We previously discussed the example of an investor asking a seller to put a property into trust before going to closing.  In this case, you would need a revocable trust.  However, in most cases, Land Trusts are set up as irrevocable.  Your attorney will advise you on what is appropriate for your specific situation.

Step 5: Name the Beneficiary

Again, this may not be as straightforward as it seems.  Depending on your intents and purposes, you may be the beneficiary, a corporation or LLC may be a beneficiary, or the beneficiary may be a number of people.   

The Chicago Land Trust Company has put together a sample list of "Beneficial Interest Designations" that show the types of beneficiaries a Land Trust may have.  It is embedded below:



As you can see, naming a beneficiary can be quite complex.  But a skilled attorney can help you match your named beneficiaries to your overall intents.

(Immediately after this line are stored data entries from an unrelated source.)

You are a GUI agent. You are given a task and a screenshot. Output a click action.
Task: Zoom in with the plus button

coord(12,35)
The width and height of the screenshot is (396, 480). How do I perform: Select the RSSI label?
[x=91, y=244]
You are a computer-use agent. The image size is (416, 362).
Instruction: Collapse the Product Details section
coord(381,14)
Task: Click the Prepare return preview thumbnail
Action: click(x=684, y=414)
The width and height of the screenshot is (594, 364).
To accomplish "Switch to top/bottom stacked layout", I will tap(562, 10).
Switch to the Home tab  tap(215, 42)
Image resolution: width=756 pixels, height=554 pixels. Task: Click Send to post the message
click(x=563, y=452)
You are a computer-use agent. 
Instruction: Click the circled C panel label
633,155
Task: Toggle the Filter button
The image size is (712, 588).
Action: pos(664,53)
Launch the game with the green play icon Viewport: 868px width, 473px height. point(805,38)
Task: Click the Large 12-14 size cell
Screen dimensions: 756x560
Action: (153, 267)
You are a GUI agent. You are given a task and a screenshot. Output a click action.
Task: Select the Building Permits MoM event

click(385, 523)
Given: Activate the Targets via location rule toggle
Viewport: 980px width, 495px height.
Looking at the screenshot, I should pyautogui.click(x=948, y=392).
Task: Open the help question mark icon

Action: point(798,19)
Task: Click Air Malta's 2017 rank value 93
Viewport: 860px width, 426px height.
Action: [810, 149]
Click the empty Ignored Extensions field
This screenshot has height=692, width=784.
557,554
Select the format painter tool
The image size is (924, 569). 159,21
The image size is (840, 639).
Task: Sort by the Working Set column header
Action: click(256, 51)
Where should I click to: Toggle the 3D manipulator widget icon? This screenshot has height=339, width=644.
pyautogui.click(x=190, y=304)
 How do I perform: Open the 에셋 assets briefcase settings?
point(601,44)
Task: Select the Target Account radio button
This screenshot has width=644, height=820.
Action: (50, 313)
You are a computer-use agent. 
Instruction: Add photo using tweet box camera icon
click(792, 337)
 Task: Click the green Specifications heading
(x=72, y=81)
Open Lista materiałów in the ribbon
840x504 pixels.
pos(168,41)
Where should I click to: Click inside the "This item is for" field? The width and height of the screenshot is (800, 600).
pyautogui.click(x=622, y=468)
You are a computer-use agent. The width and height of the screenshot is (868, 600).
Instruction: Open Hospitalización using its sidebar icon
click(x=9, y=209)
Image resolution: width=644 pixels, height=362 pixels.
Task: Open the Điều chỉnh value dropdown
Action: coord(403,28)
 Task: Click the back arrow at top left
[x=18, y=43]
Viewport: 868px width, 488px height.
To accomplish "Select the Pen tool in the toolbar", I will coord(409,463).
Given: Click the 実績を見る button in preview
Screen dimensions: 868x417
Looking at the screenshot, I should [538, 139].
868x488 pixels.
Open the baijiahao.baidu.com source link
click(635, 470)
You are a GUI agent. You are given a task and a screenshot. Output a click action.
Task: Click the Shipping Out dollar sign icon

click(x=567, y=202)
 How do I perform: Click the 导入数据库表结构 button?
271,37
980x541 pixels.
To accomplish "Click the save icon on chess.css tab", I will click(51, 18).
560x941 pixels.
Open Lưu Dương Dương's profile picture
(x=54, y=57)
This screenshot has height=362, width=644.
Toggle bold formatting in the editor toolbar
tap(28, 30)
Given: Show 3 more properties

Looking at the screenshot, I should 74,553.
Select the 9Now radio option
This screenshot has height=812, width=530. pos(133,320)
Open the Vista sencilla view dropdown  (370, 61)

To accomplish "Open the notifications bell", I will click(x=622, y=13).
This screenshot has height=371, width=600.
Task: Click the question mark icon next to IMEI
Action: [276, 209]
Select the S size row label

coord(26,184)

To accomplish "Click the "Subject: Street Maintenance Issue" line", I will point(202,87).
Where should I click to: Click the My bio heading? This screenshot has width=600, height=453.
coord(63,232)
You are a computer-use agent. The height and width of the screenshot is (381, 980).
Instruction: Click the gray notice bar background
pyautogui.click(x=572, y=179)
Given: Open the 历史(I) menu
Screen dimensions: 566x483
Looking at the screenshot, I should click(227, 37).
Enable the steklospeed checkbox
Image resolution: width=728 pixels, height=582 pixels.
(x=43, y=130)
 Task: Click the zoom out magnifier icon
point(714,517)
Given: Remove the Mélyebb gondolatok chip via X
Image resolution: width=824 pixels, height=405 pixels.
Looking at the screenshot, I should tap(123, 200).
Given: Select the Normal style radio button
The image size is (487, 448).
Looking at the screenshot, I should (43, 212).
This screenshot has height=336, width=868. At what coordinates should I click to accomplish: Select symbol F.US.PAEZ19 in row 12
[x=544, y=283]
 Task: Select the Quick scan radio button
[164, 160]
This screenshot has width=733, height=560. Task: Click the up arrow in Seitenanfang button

Step Six: Name the Director

Think of the Director as the CEO of the trust.  The Director is the person who dictates how the trusts' assets are handled.  Typically, the beneficiary is named as Director.  If the beneficiary is an LLC, typically the director of the LLC would act as the Director for the trust.  This is probably the most straightforward step in the process, and the one that requires the least amount of consideration.

Step Seven: Name Successor Beneficiaries

As we saw in step 5, naming beneficiaries can be quite complex.  Adding to the confusion is the question of successor beneficiaries.  Successor beneficiaries can be thought of contingencies, should a "main" beneficiary die.  For example, an aging parent might name a child as a beneficiary, to help that child avoid paying Estate Taxes and probate costs.  That child's child may be named as a successor beneficiary, should something happen to the original beneficiary before the trust expires.

With a revocable trust, successor beneficiaries may be changed at any time.  However with an irrevocable trust, successor beneficiaries must stay the same throughout the period the trust runs.  Thus, this is another area requiring careful thought and consideration.  And it is another area that warrants thorough discussion with your attorney, particularly if you are using a Land Trust to help structure your estate.

Step Eight: Name Successor Trustees

Just as with the beneficiaries, you want a "Plan B" in place, just in case something happens to the trustee.  A primary trustee might become ill, retire, or just up and quit.  You need a plan in place should that happen.  This is especially crucial if you choose a Private (rather than Institutional) trustee.

Again, with a revocable trust, things can be changed later.  It is much easier to replace a trustee after a trust has been formed.  But things are more set in stone with irrevocable trusts.  You cannot amend the trustee once the trust has been established.  Even with an institutional trustee, you need a sucessor named.  Companies go bankrupt or out of business; you do not want your trust to go up in smoke just because the trustee does.

An attorney can be especially helpful when it comes to finding and naming successor trustees.  This is absolutely a step in the process that cannot be overlooked.

Step Nine: Designate the State

Your particular needs will dictate in which state the trust is formed.  It is not necessary in all cases to establish the trust in the state the property is located.  In many cases, it is advantageous to set up your trust in a different state.  And of course, the state in which the trust is established will form the basis for the statutes upon which it is based.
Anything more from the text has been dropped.